Collected data entries>
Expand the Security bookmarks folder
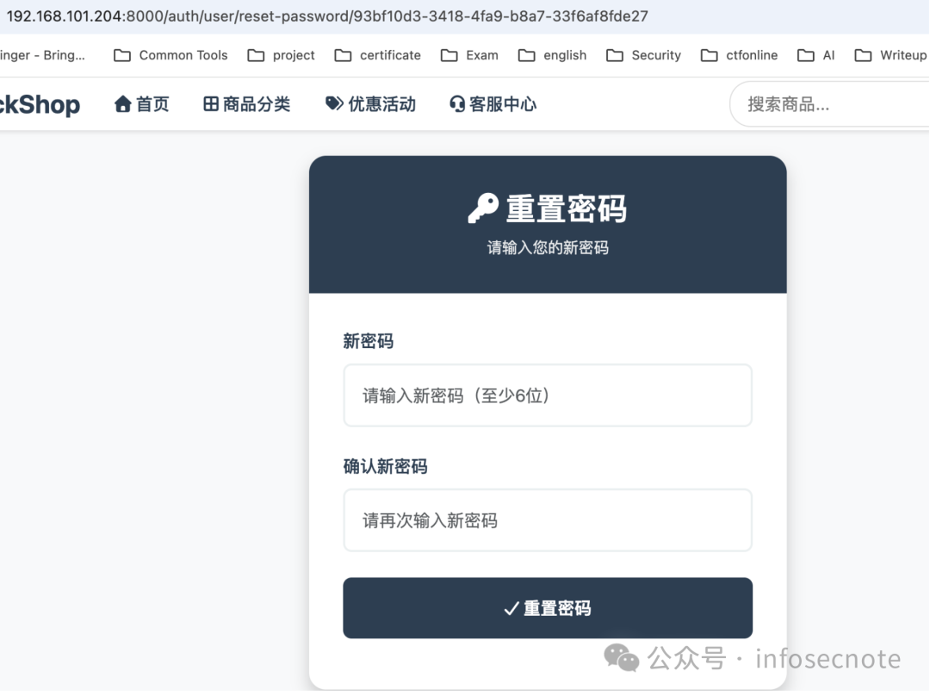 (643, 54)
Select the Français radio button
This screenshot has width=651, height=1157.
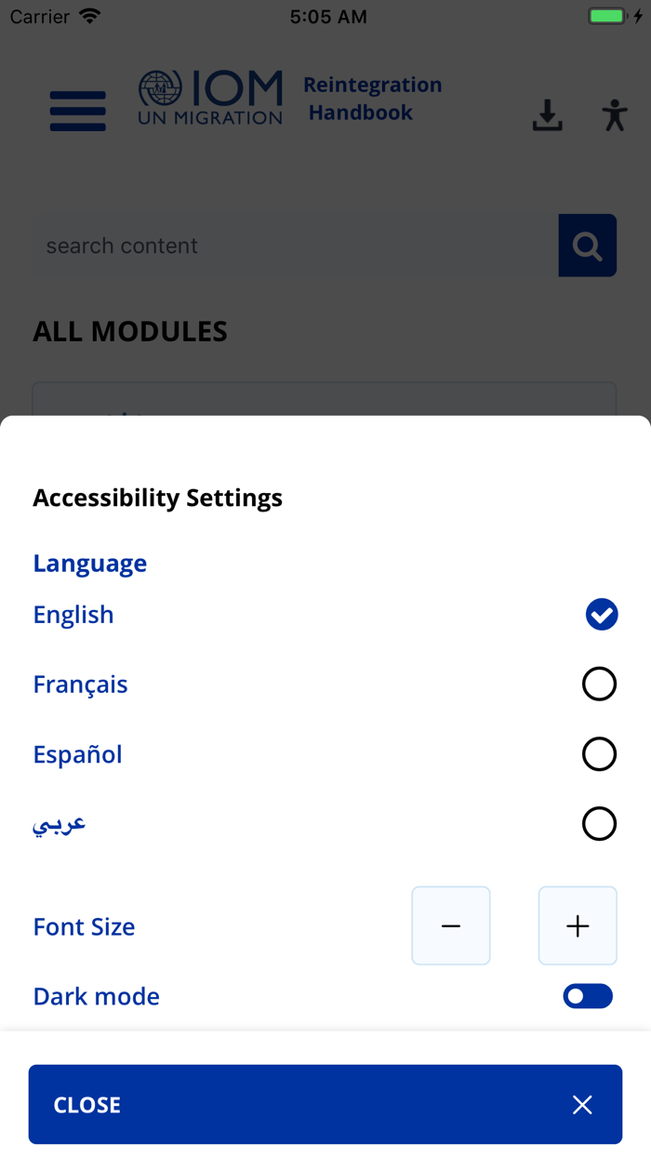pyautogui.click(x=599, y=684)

Exercise requirements> Every entry above should be returned exactly, with no images included.

Reply>
Expand the Security bookmarks folder
 (643, 54)
Select the Français radio button
This screenshot has width=651, height=1157.
pyautogui.click(x=599, y=684)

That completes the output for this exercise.